Amy Frykholm's Christmas list
To give
I found Gilead such a complete experience that I didn’t feel a need to know more about Lila, a secondary character in the book. But in Marilynne Robinson’s new book, Lila, her occupation of this young woman’s thoughts and experience is so musical and convincing that I’ve read the novel twice and recommend it far and wide.
BK Loren won the Colorado Book Award this year for Animal, Mineral, Radical: Essays on Wildlife, Family, and Food.
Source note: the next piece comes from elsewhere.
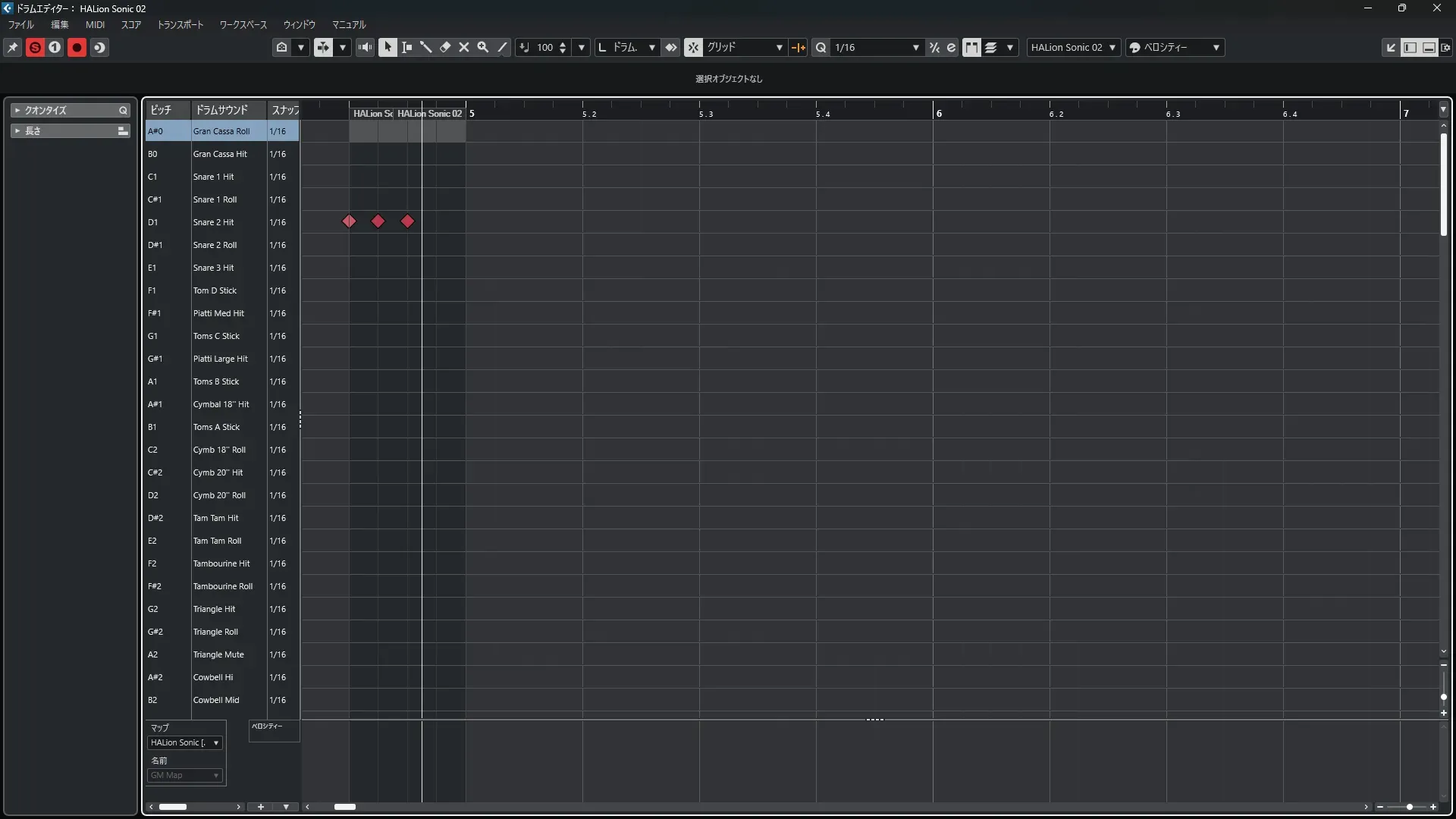Toggle Acoustic Feedback speaker button
1456x819 pixels.
pos(366,47)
In these personal essays on environment, friendship, language, and family, the language is rich, deep, and careful, and Loren’s illumination of the ordinary is rewarding.
Glorybound includes snake handlers, foot washing, and vows of silence and chastity. Jessie van Eerden takes the reader into the lives of two sisters in a dying West Virginia coal-mining town. The book is graceful and hopeful and strange.
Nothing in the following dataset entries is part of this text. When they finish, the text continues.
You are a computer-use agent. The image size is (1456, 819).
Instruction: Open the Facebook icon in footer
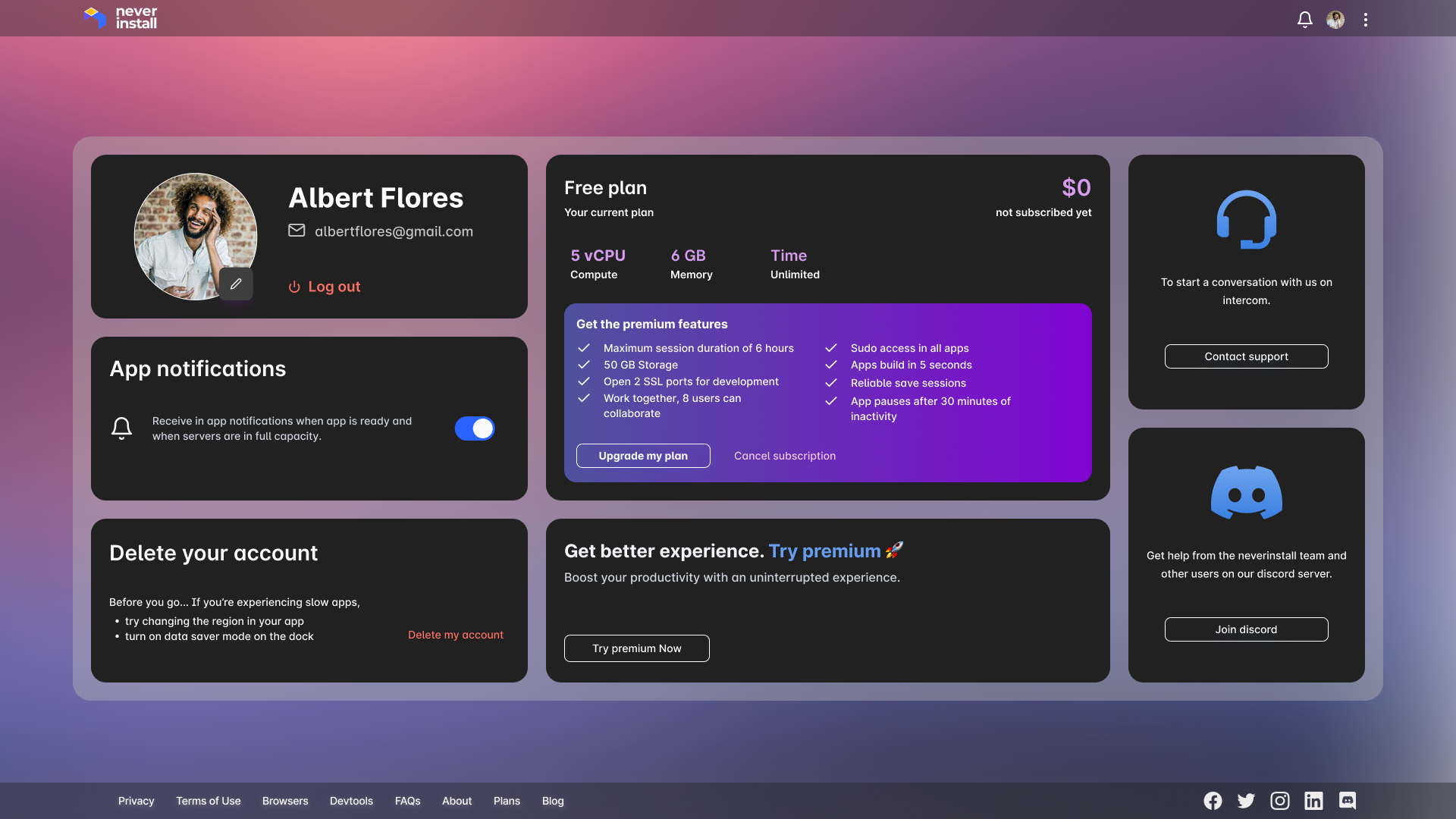1213,801
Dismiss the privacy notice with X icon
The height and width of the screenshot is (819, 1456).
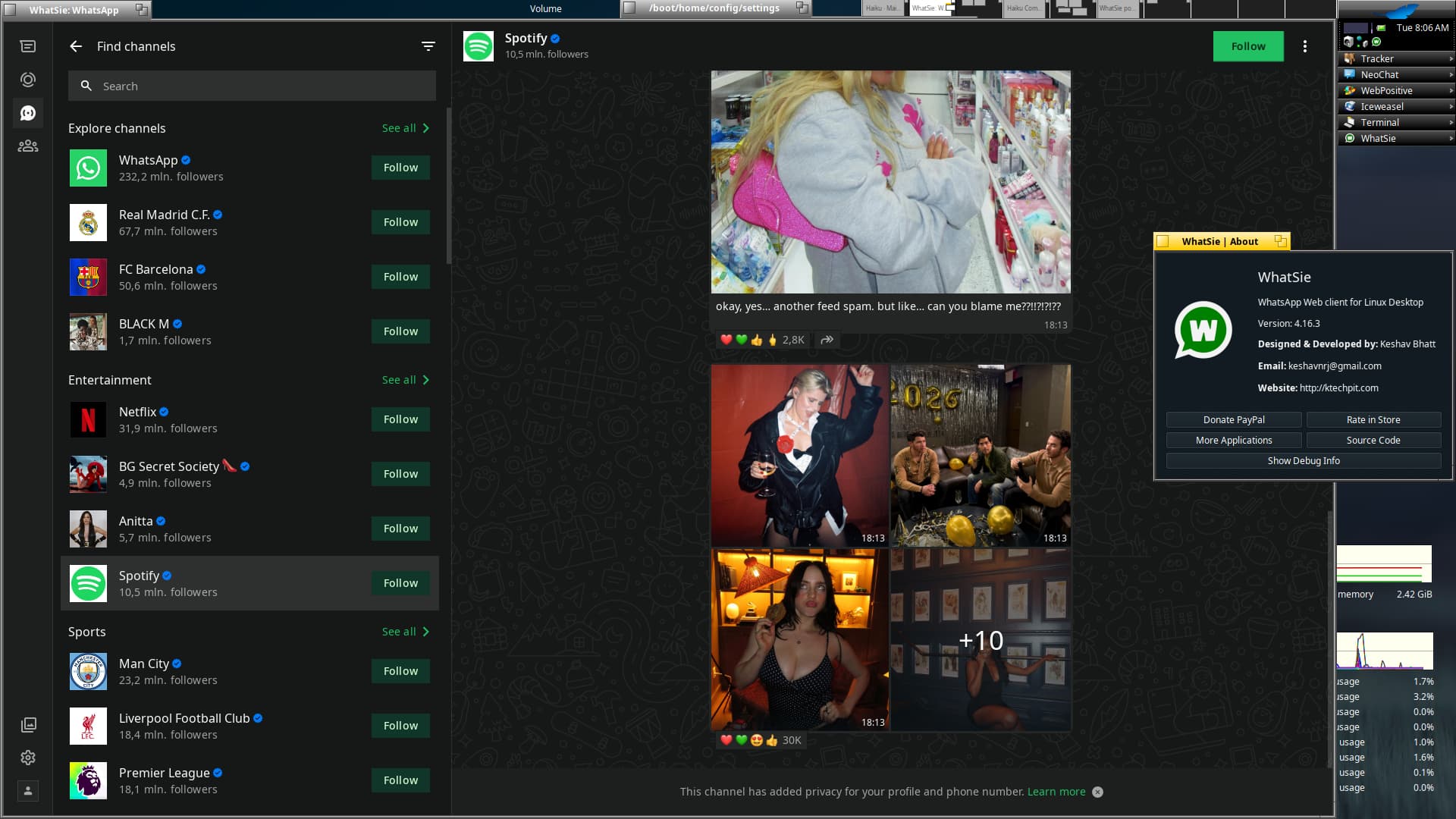click(1097, 792)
Christian Wiman’s relentless pursuit of a viable and living language for faith continues in Once in the West, his first collection of poems since moving from Poetry magazine to a position at Yale Divinity School. I will read and reread these poems.
To receive
Nominated for the National Book Award in poetry, Fanny Howe fascinates me with her strange imagery and religious engagement. Second Childhood is a meditation on aging.
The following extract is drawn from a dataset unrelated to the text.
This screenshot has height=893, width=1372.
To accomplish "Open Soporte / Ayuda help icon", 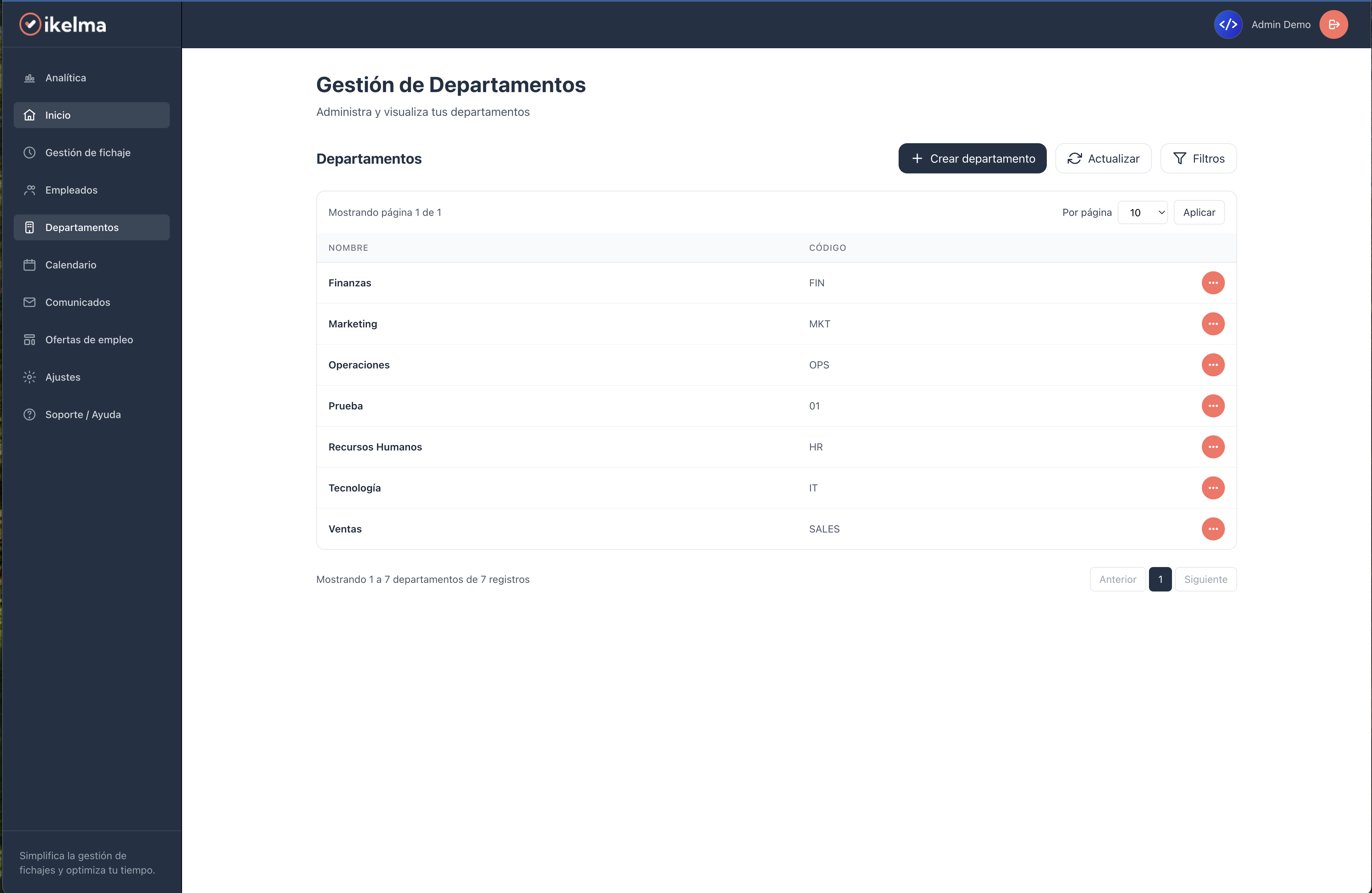I will pyautogui.click(x=30, y=414).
Before the Door of God: An Anthology of Devotional Poetry is a doorstop of a book. Editors Jay Hopler and Kimberly Johnson cover the personal lyric from its most ancient origins in Western civilization to the present moment.
The Basement Tapes Complete: The Bootleg Series Vol. 11 is called “the Holy Grail” for fans of Bob Dylan. The series gathers together all his poetry and music in one place. The music shows the singer-songwriter in process at perhaps the most creative moment of his life.
Veronica Mary Rolf’s book Julian’s Gospel: Illuminating the Life and Revelations of Julian of Norwich has won several awards for its meditation on both her life and her theology.